Right, that's why it exists.

From: haas at frith.uucp (Paul R. Haas)
>Remember, this sort of benchmark result is worthless if you don't report
>the model, operating system version, disk controller, disk drive
>type, and configuration information (asynch, or synch SCSI, block size,
>etc...).
Amen, amen, amen.

From: mash at mips.COM (John Mashey)
>If there is enough CPU performance to seek the disk
>at full speed, it is irrelevant how much faster it is: the benchmark
>doesn't get faster.  Put another way, on single-threaded kinds of benchmarks,
>the only thing that counts is whatever is the bottleneck.
Right on.  Bonnie still shows CPU-limited I/O on a few classes of bottleneck,
even on fast systems.  I suspect this will be less and less the case as time
goes by, but it's interesting.

>3) However, note that the random benchmark doesn't read the same amount of
>data on each machine, as it uses BUFSIZ from stdio.h, and that
OK, OK, OK.

> a) Even trying hard, (and Tim was) it is hard to do I/O benchmarks without
> weird quirks.  In particular, you are constantly fighting to outsmart the
> UNIX buffer cache (or whatever it uses).
Right.  And that's why it would be foolish and wrong to try to distill
Bonnie's results into a single number & call it an fs-stone or something.  All
you can do is try to establish deterministic limits for certain capabilities
in certain environments.  Which is much better than operating in a vacuum.  I
claim that Bonnie does a good enough job of this to be useful.

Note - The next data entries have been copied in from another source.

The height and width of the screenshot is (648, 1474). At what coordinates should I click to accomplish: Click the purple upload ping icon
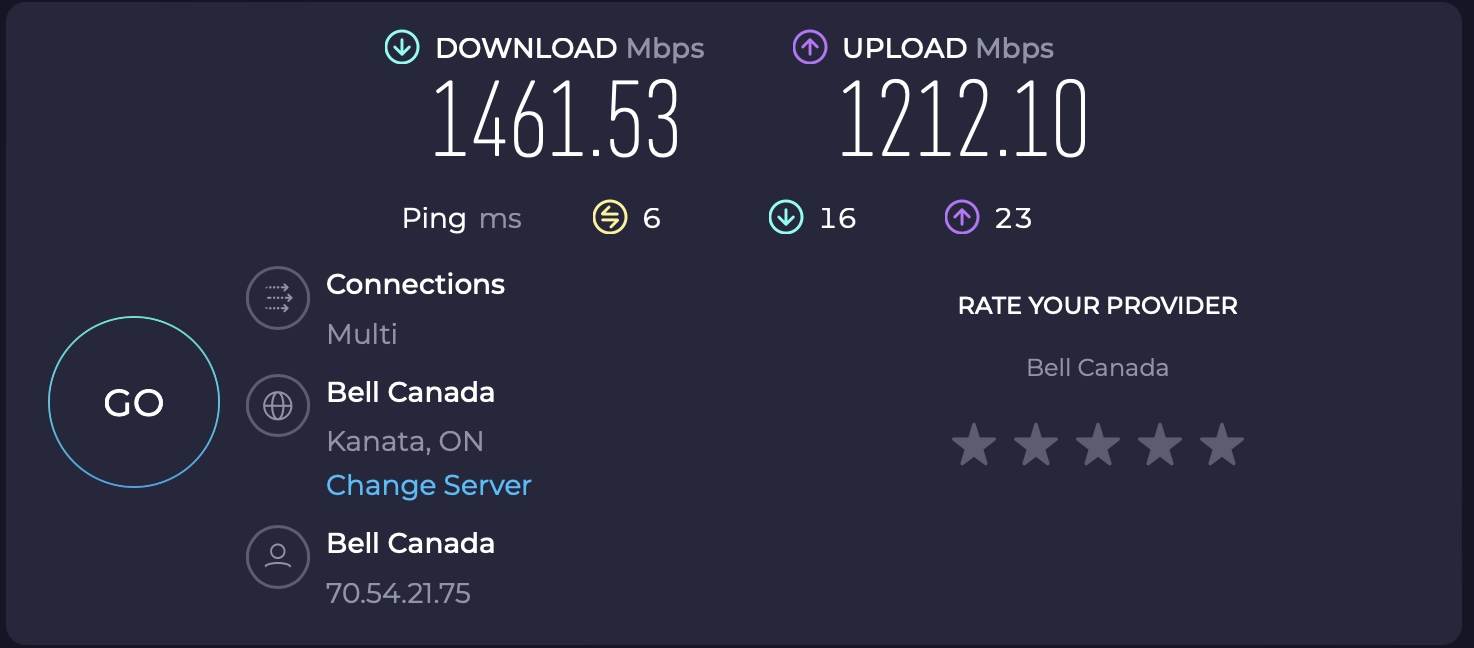pyautogui.click(x=961, y=218)
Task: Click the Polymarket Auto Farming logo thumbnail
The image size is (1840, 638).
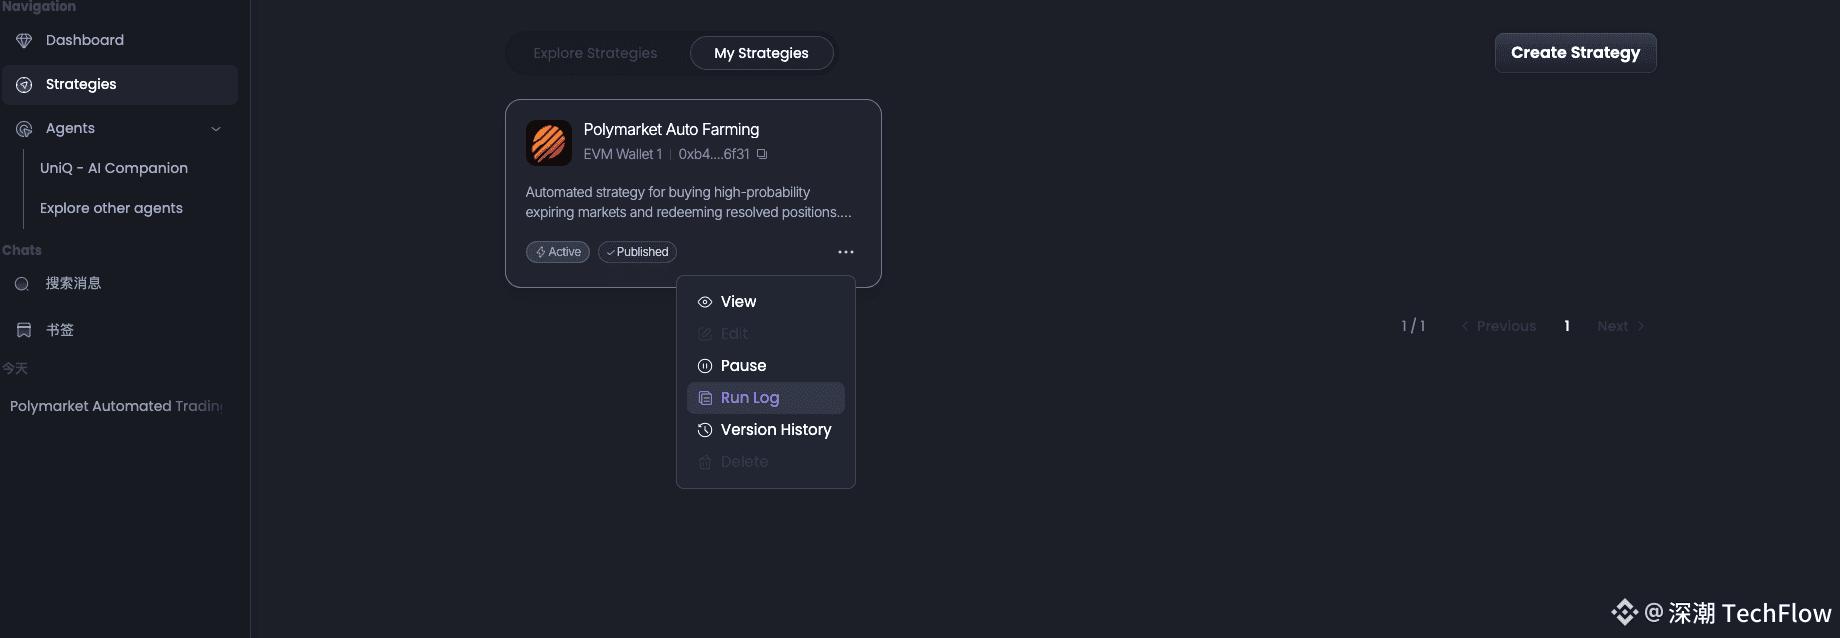Action: tap(548, 143)
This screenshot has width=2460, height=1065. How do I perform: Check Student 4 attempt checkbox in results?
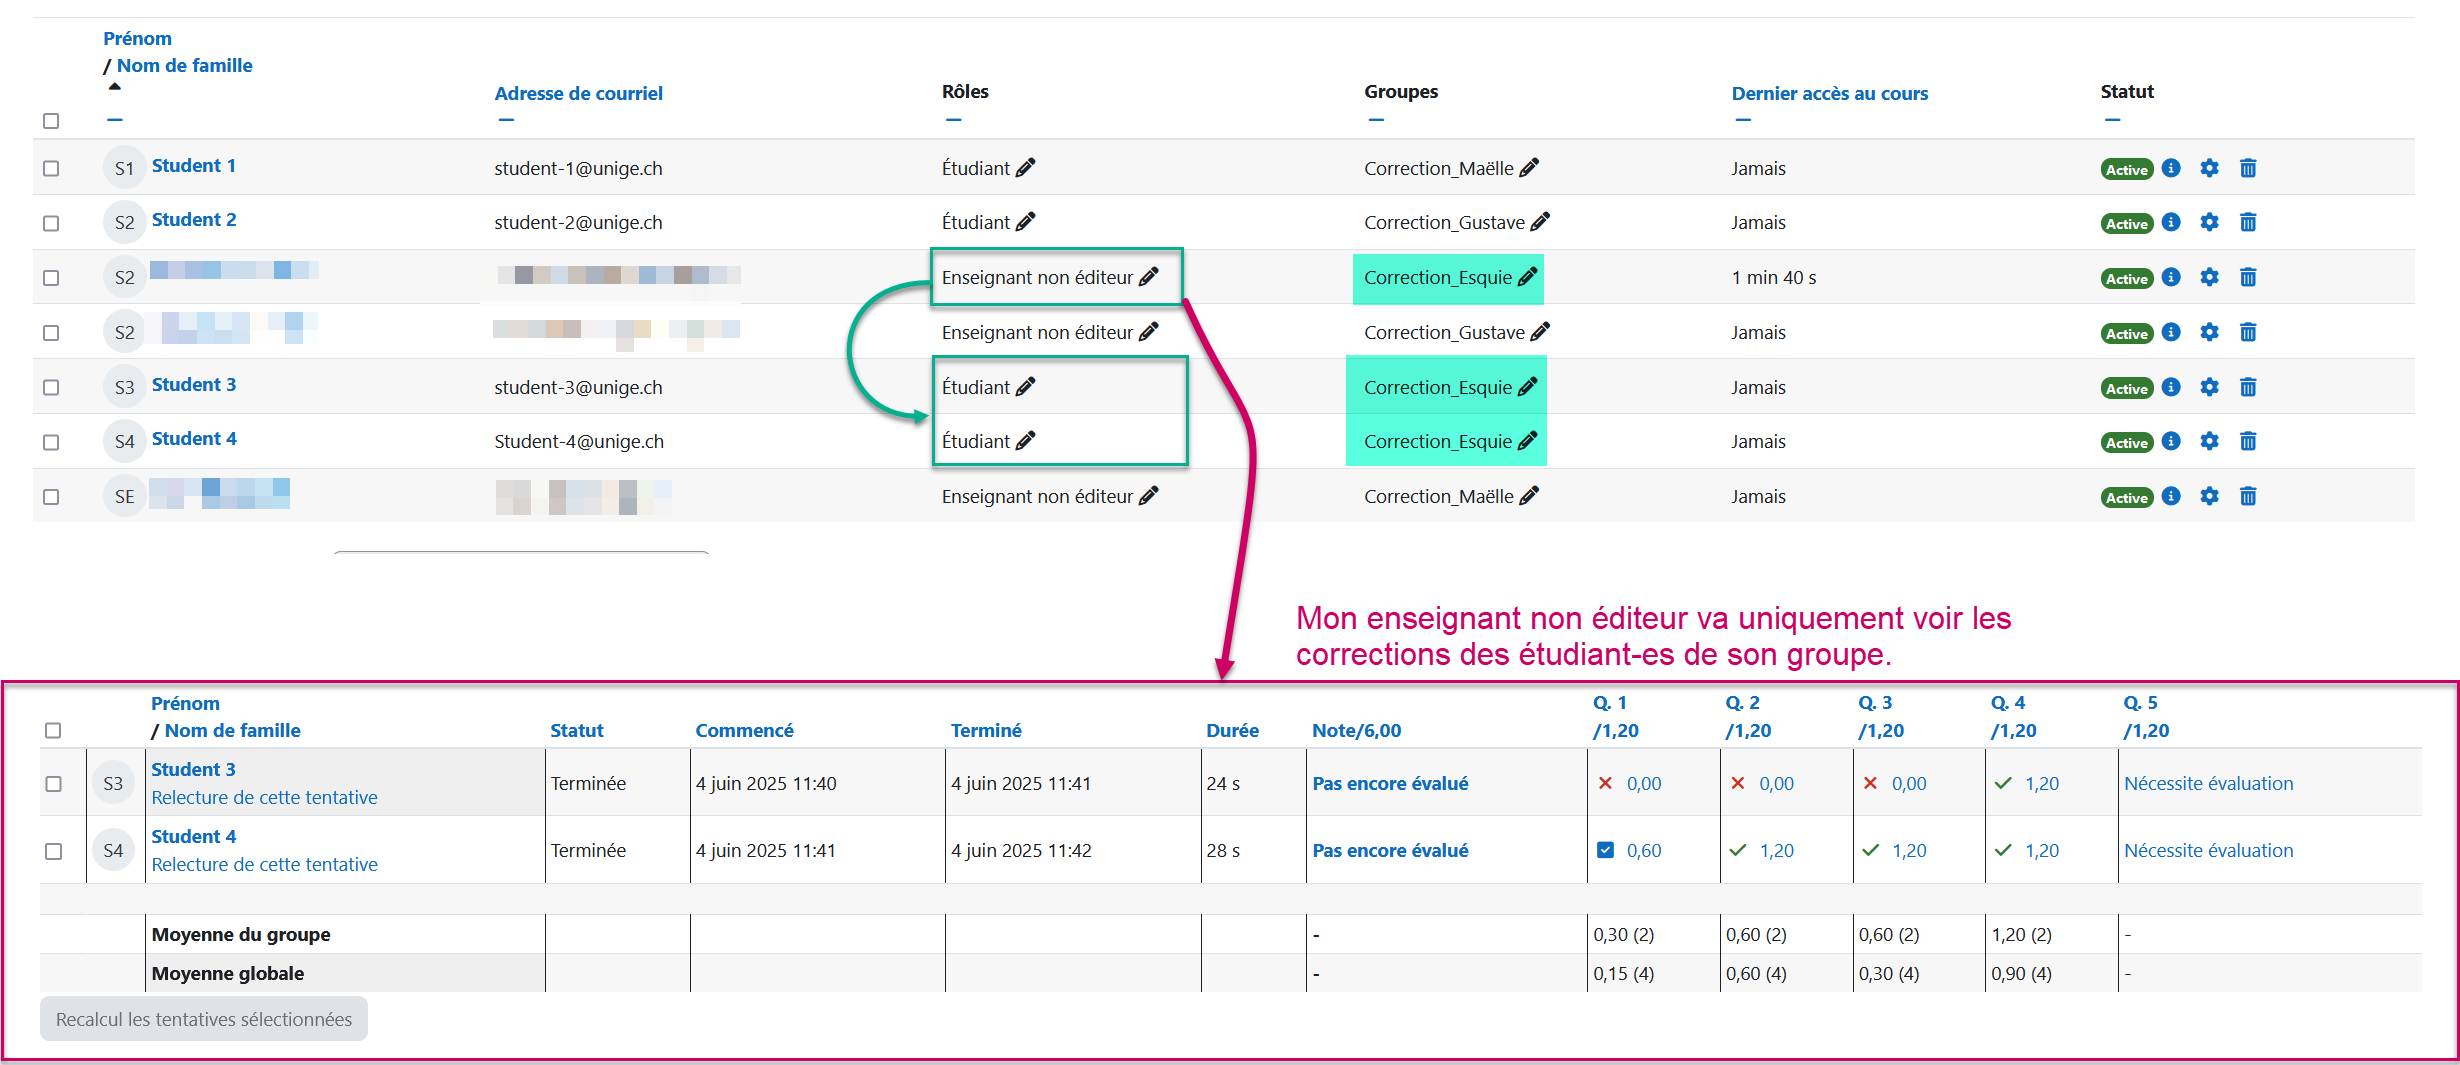pyautogui.click(x=54, y=851)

From: lm at snafu.Sun.COM (Larry McVoy)
>Another comment on Tim's test and I/O tests in general  (check out Hennessy
>& Patterson's chapter on I/O - they say this better than I do):  the
>performance of I/O is going to be limited by the slowest part of the path,
>be it memory, processor, software, I/O bus, or I/O device.
>
>That said, it's my belief that the IBM numbers are apples to oranges.  The
>drives that IBM puts in the 6000 are *FAST*.
Yes and No.  The first comment is correct.  The second is questionable; IBM is
selling boxes with fairly similar functionality in a fairly similar price
range to everybody else.  Bonnie's results suggest that this machine achieves
remarkable I/O performance.  Where are the apples & oranges?

From: cdinges at estevax (Hr Dinges Clemens )
>Proposal:
>'fsx' should be expanded for measuring the reorganization features
>of the filesystem, espec. the effects of a certain number of predefined file 
>creation/write/deletion operations that simulate the use of the filesystem.
>A known effect (SysV filesystems) is the disordering of the freelist 
>entries which might greatly affect the performance of sequential filesystem 
>operations (see below).
>In other words, benchmarking with 'fsx' should always be done like that:
>1. Generate a fresh filesystem; 2. simulate the use of the filesystem; 
>3. run the benchmark.
>To illustrate the effects of freelist disordering we ran fsx with and 
>without a (very) simple freelist scrambler on the XENIX V/386 2.3.2
>filesystem.
Good idea.  The code of the scrambler is appended.  I would point out Bonnie
might also provide a metric for the effects of many other tunable and
hard-wired filesystem parameters.

From: kcollins at convex1.convex.com (Kirby L. Collins)
>What we've found is that on large systems UNIX filesystem performance is
>usually CPU bound.  This has several interesting ramifications.
You bet.  It's sort of disappointing that this is still the case given the
iron we're using now.

3. SUMMARIES AND PROPOSALS

Here are some Bonnie results.  Unfortunately, it's end of term here, and I
had great trouble finding machines with hundreds of Mb free, and even more
important, with unloaded CPUs.  Therefore, I deliberately omit all details of
disk type, OS version and so on, along with discussion.  These are mostly
there to provide a sample of Bonnie output and perhaps provoke thought.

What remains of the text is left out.